◆ WHAT IS BEING ASKED
Check each line of the material below, and copy it if it holds the string "click".

◆ DATA FOR THIS TASK
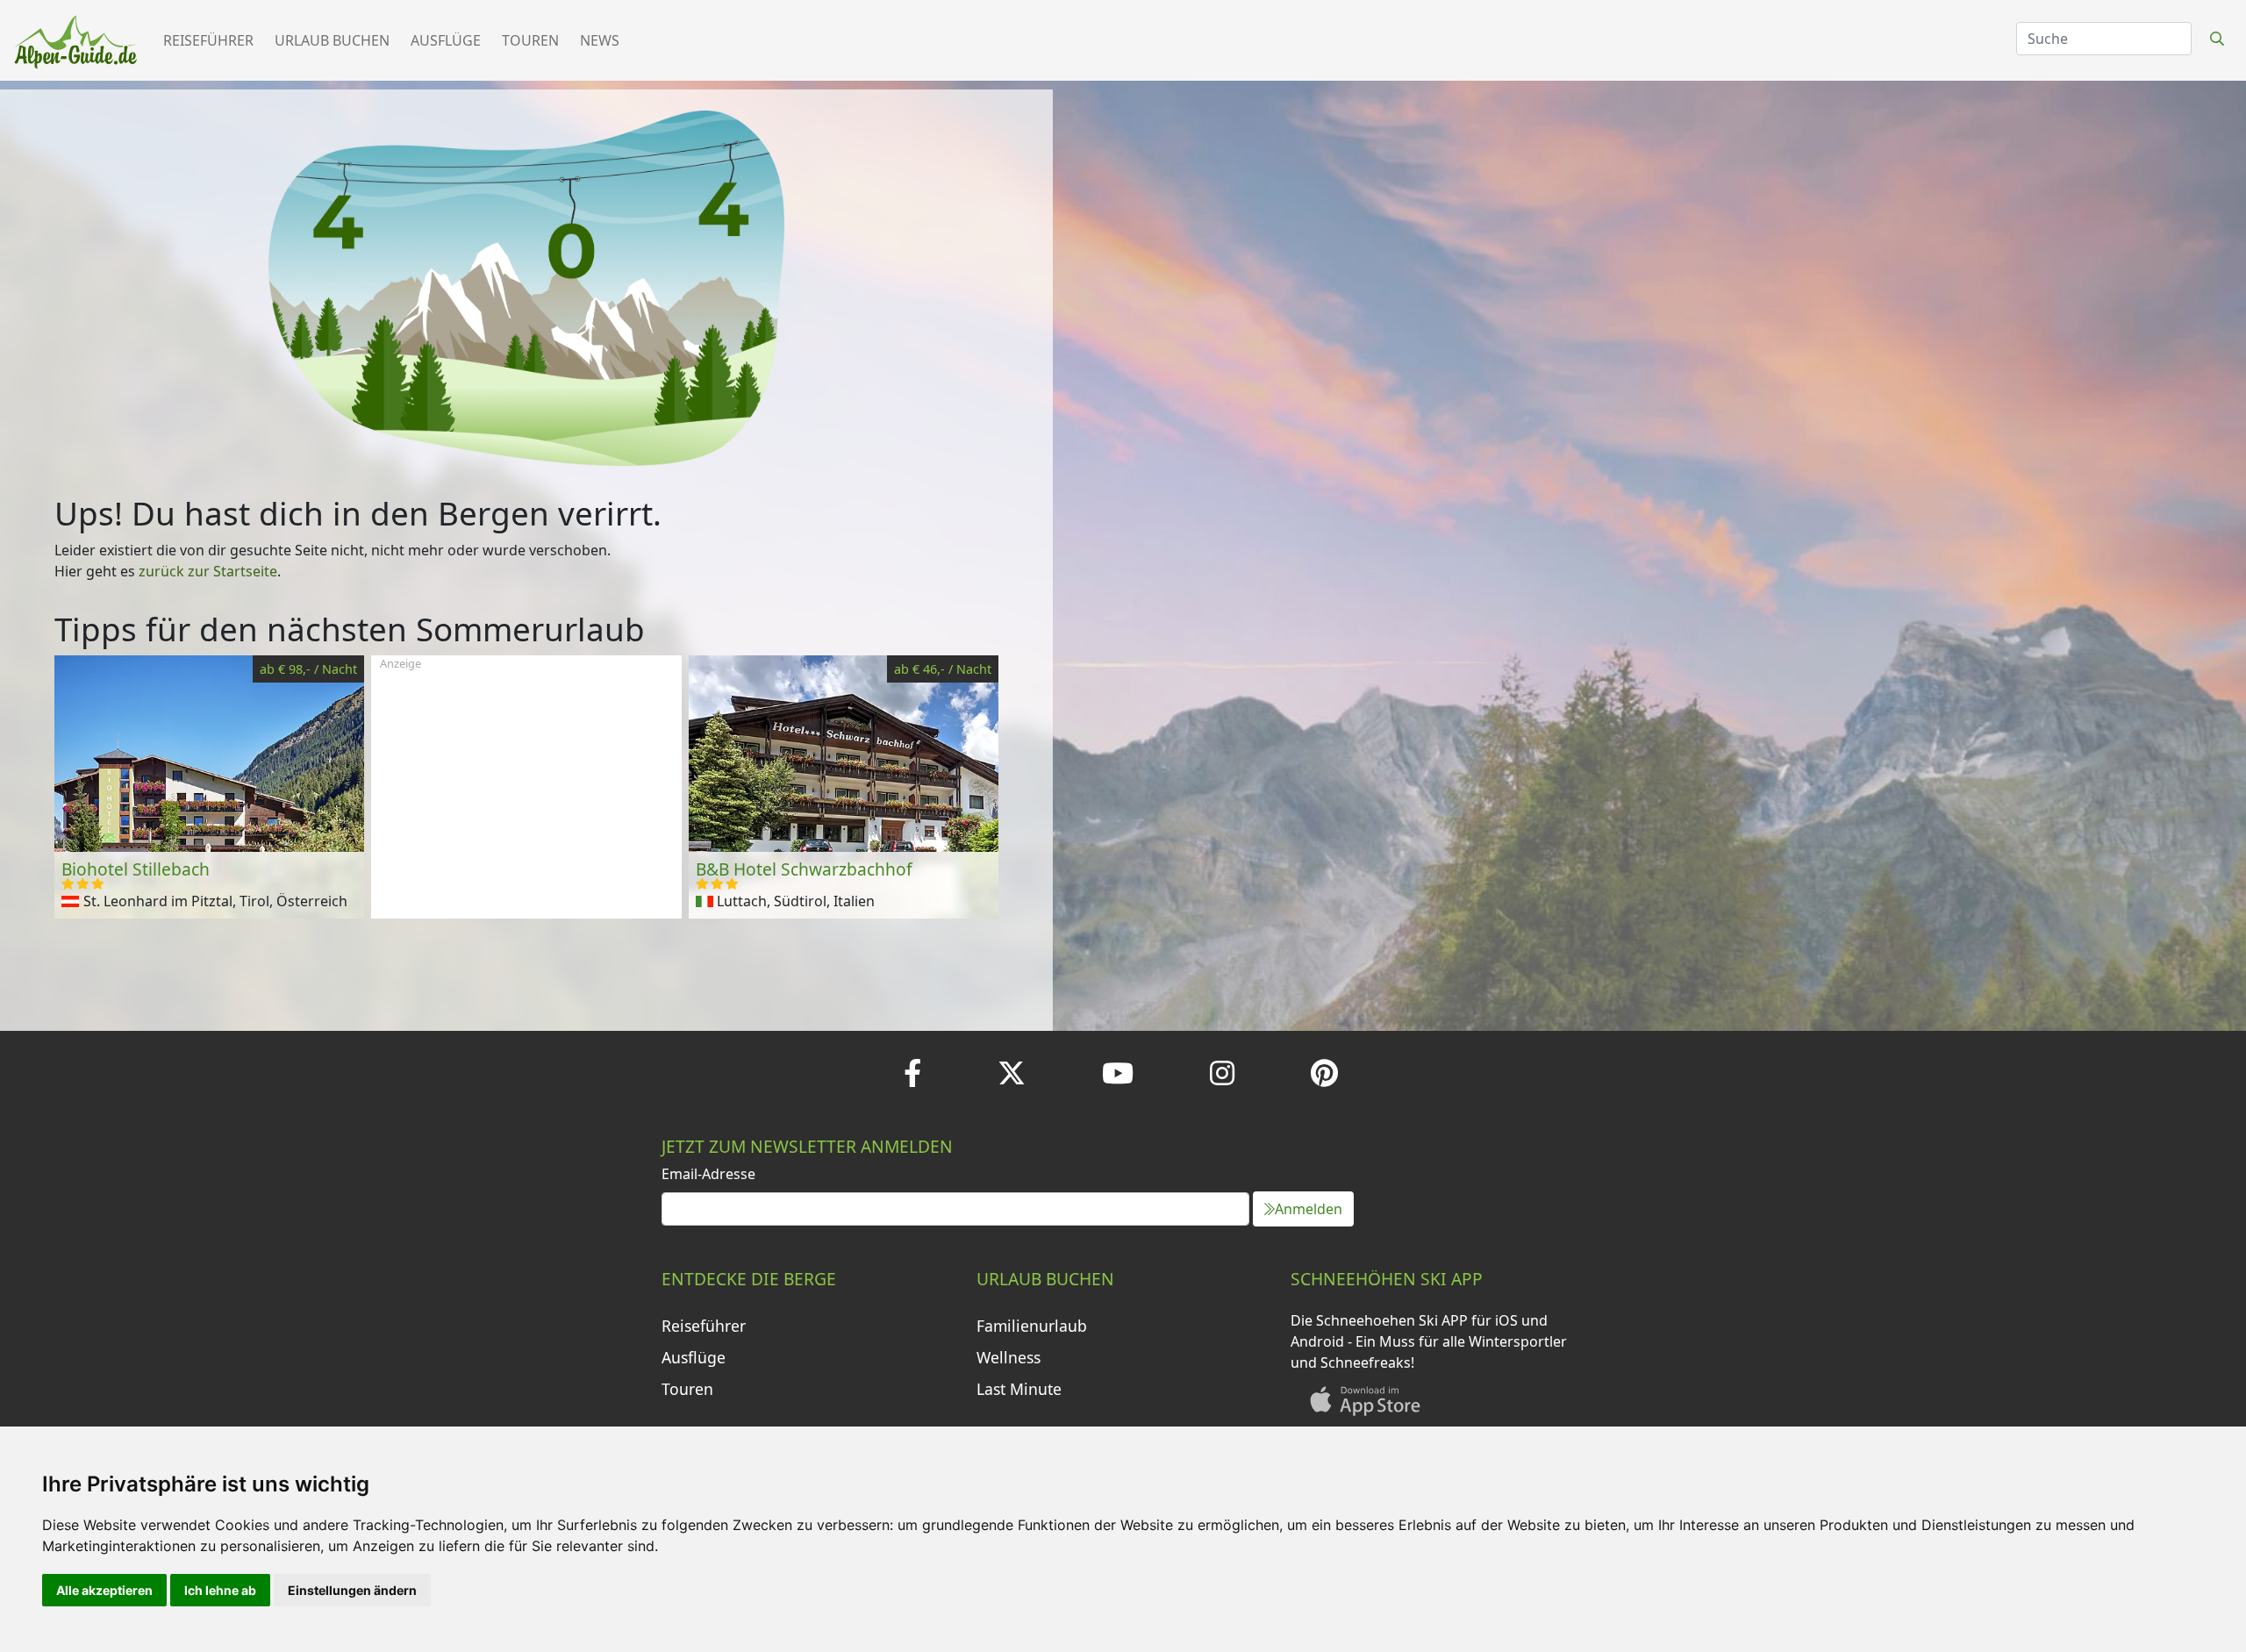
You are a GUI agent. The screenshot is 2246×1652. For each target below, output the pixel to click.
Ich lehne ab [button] (220, 1590)
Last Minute (1019, 1388)
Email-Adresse (708, 1174)
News (599, 40)
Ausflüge (446, 40)
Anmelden (1308, 1209)
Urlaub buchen (332, 40)
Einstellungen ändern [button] (352, 1590)
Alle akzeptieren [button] (104, 1590)
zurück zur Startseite (208, 571)
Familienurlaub (1031, 1325)
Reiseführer (208, 40)
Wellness (1008, 1357)
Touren (530, 40)
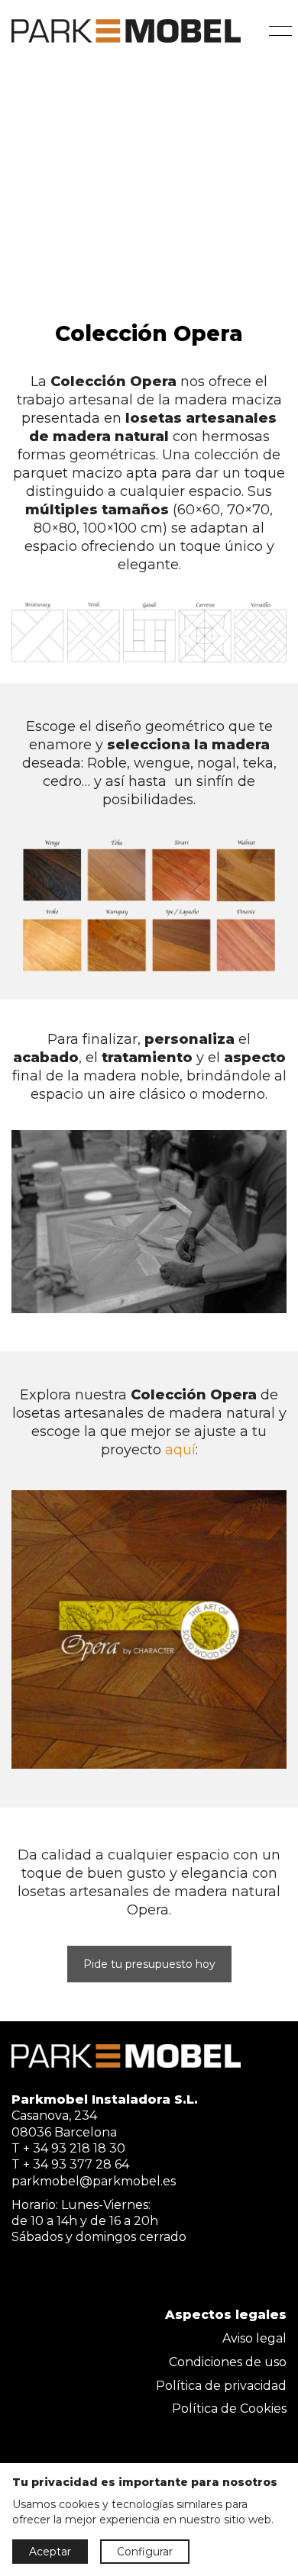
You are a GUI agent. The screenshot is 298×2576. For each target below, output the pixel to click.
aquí (180, 1449)
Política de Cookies (229, 2408)
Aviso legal (254, 2338)
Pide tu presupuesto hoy (149, 1964)
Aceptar (50, 2551)
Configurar (145, 2551)
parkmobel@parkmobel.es (93, 2181)
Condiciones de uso (228, 2362)
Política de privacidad (221, 2385)
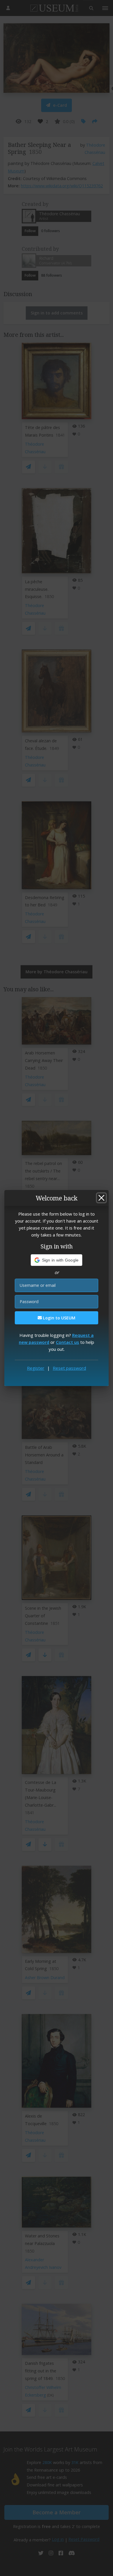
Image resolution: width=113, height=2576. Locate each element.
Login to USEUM (58, 1318)
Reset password (69, 1368)
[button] (57, 1260)
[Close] (101, 1197)
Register (35, 1368)
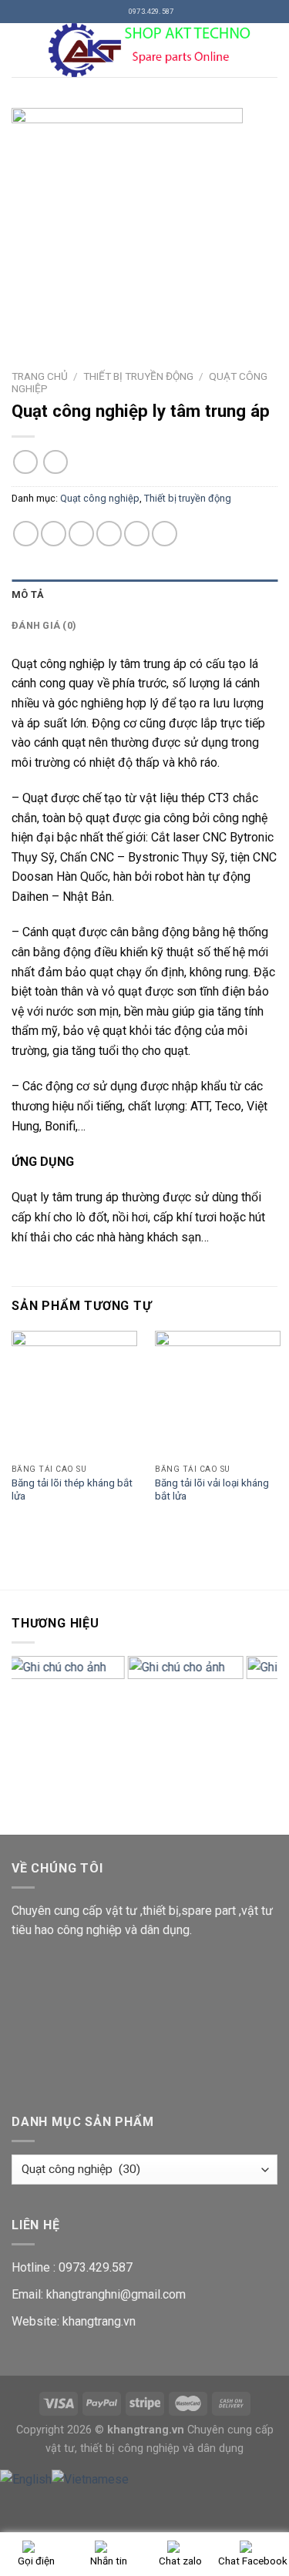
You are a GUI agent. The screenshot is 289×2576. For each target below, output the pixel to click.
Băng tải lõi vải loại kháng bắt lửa (212, 1489)
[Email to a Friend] (109, 533)
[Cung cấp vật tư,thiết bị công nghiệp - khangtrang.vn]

◆ TASK OUTPUT
You are a GUI agent. The screenshot is 2246×1652. For each target below, output the pixel to click.
You are a GUI agent. The screenshot is 298×2576. For each target below, output the pixel to click.
You are a GUI agent. The screenshot is 289×2576. For each target below, output the pixel to click.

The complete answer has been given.